(Data items)

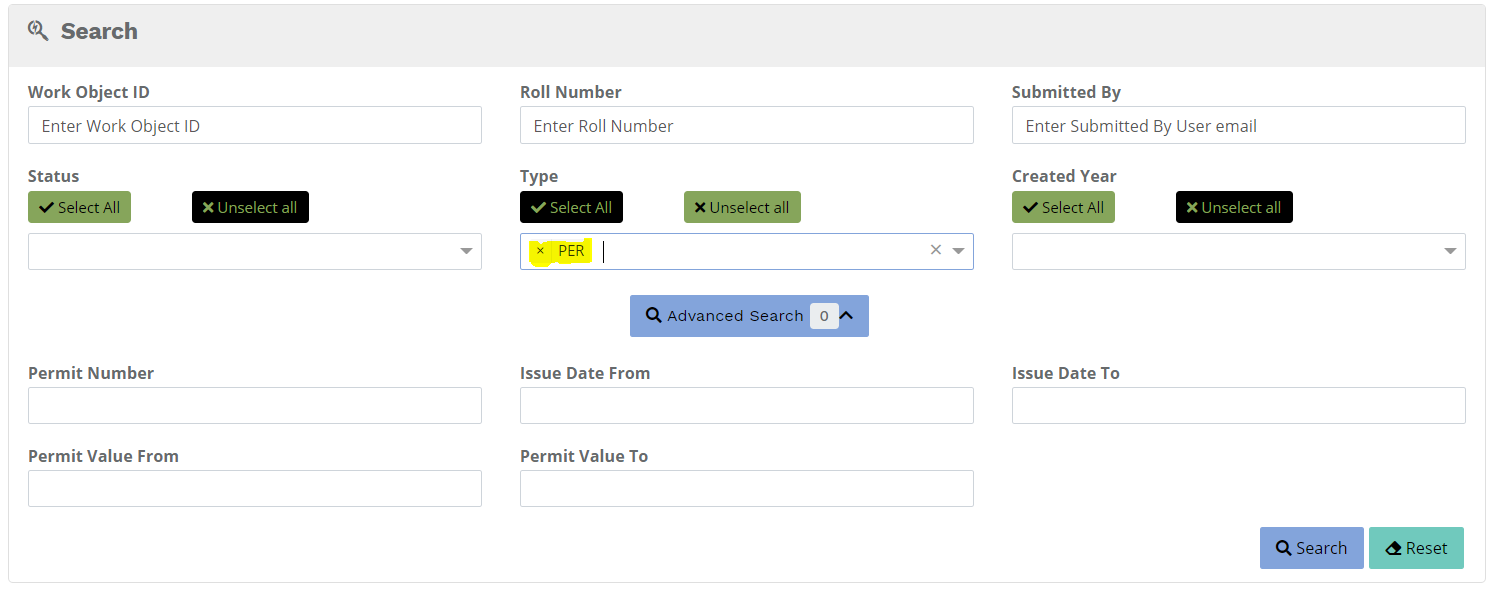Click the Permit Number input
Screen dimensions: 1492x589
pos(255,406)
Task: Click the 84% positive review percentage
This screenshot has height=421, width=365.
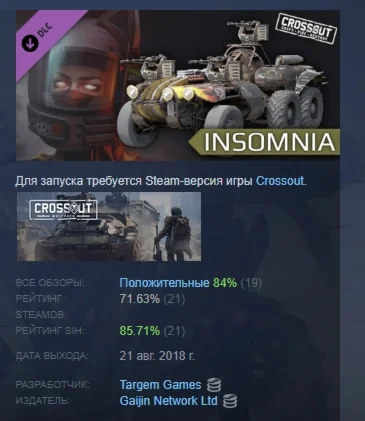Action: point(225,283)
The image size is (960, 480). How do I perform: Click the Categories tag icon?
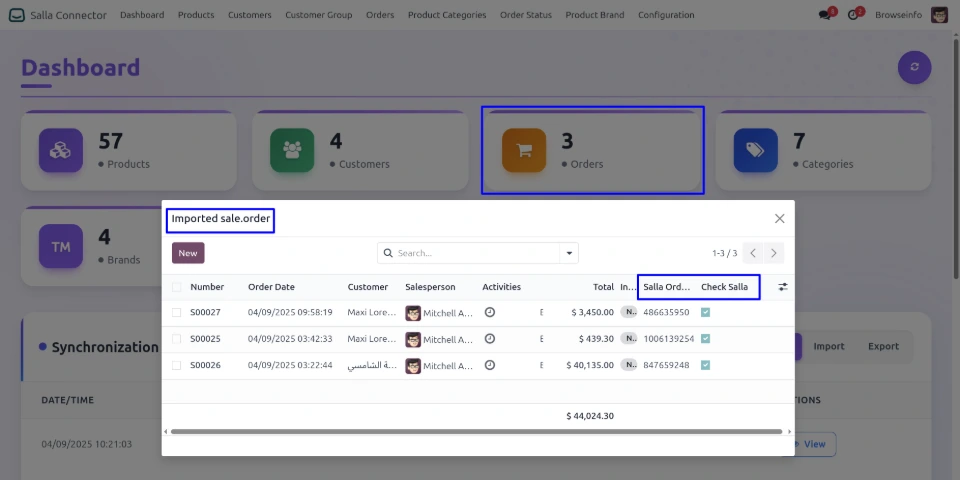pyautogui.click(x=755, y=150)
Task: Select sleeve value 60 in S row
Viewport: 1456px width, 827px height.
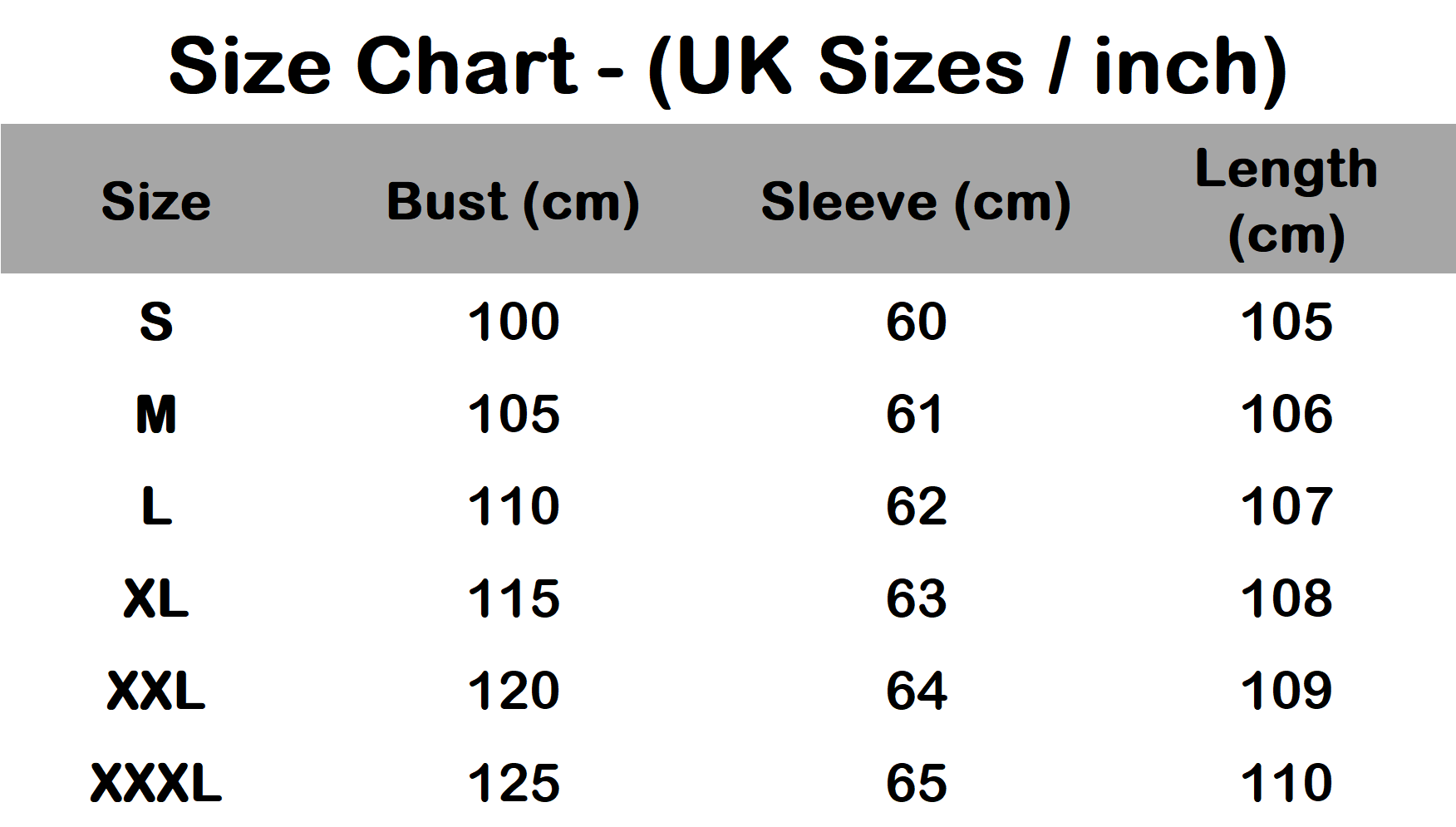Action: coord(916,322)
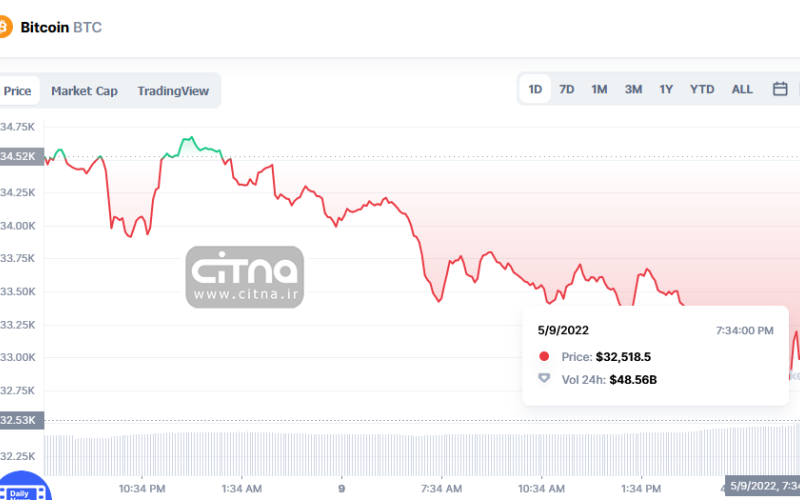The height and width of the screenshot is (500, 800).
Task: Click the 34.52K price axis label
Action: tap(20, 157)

TASK DESCRIPTION
The lines to copy run from the line containing "Task: Select sleeve value 60 in S row" through the end of the data above; copy exactly those, minus the pictures.

TASK RESULT
Task: Select sleeve value 60 in S row
Viewport: 1456px width, 827px height.
Action: coord(916,322)
The height and width of the screenshot is (500, 800).
Task: Click the 34.52K price axis label
Action: tap(20, 157)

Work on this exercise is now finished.